- [Records for locating displayed items]
--

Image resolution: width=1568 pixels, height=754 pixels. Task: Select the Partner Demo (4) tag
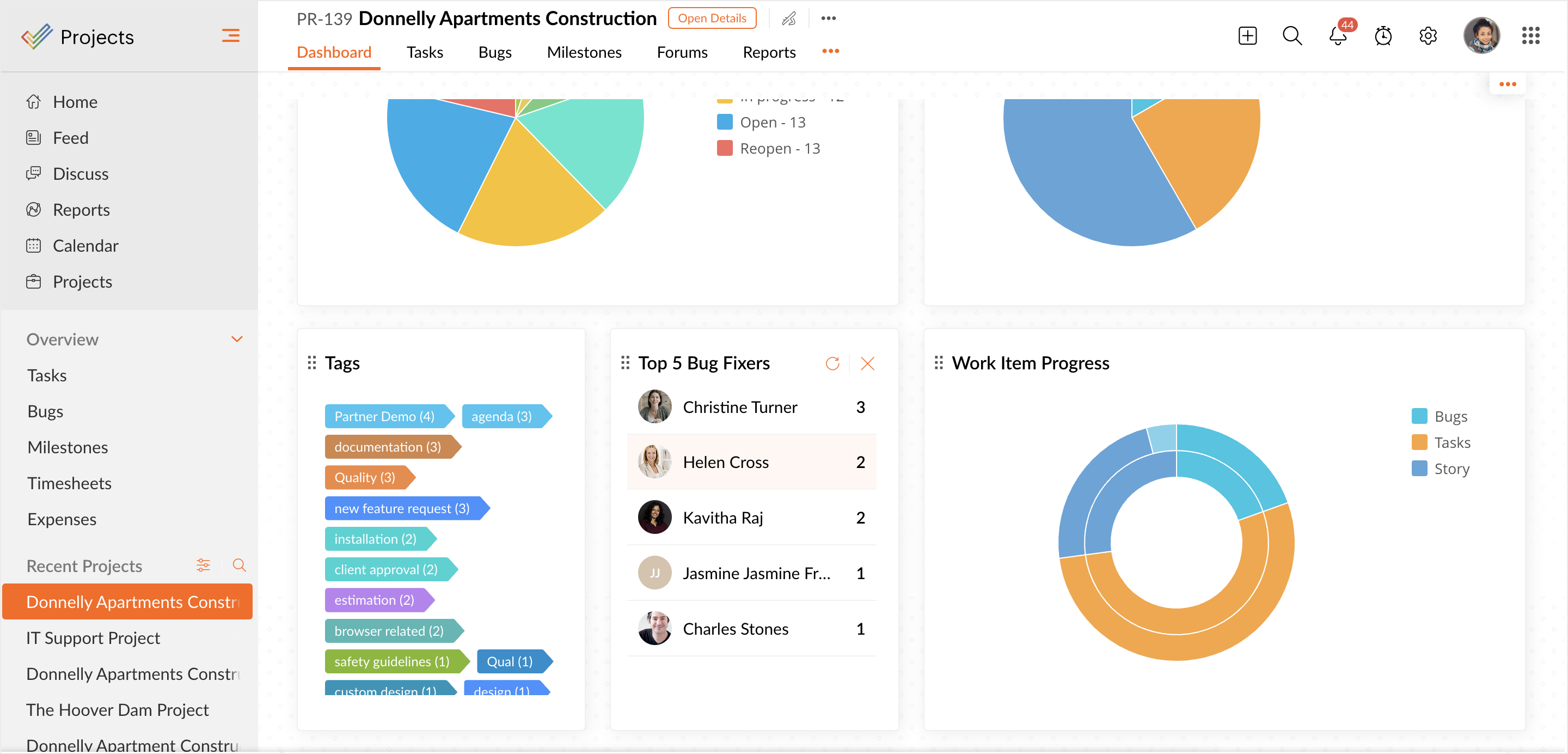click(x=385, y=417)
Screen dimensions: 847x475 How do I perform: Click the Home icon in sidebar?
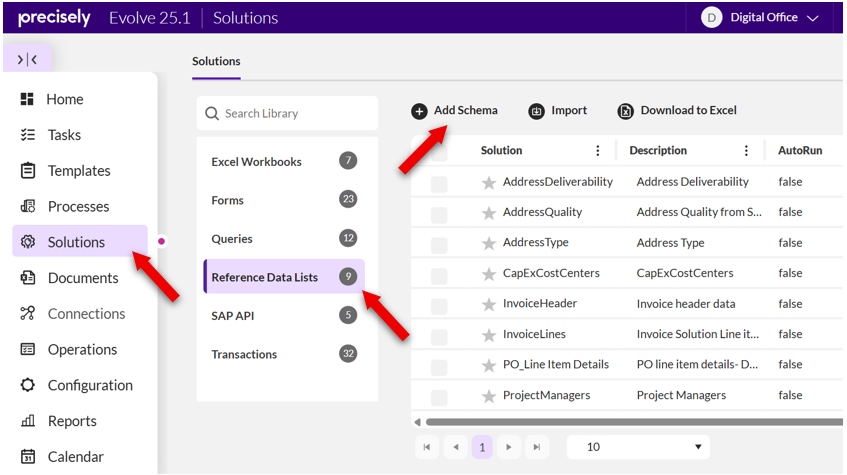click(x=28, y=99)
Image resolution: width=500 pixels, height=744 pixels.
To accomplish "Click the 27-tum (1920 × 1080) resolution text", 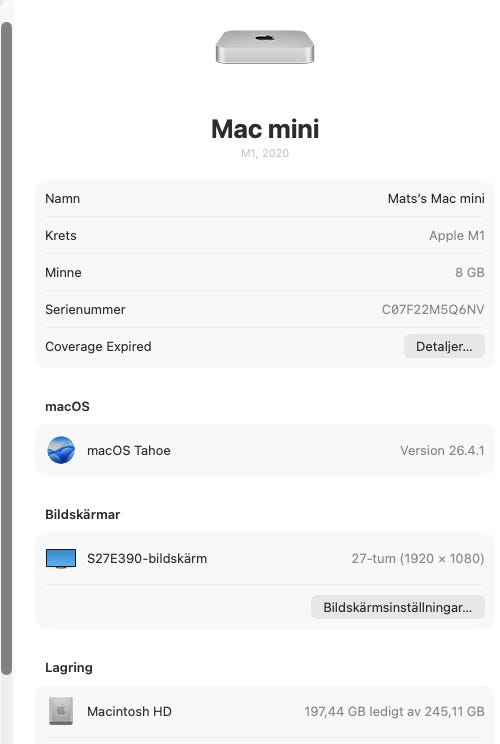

--

- [Work required] Write out the records above word for word, leaving out the pictures.

- [Result for this exercise]
Image resolution: width=1568 pixels, height=754 pixels. Task: Select the Partner Demo (4) tag
click(x=385, y=417)
Screen dimensions: 847x475 How do I perform: Click the Home icon in sidebar?
click(x=28, y=99)
Image resolution: width=500 pixels, height=744 pixels.
To accomplish "Click the 27-tum (1920 × 1080) resolution text", 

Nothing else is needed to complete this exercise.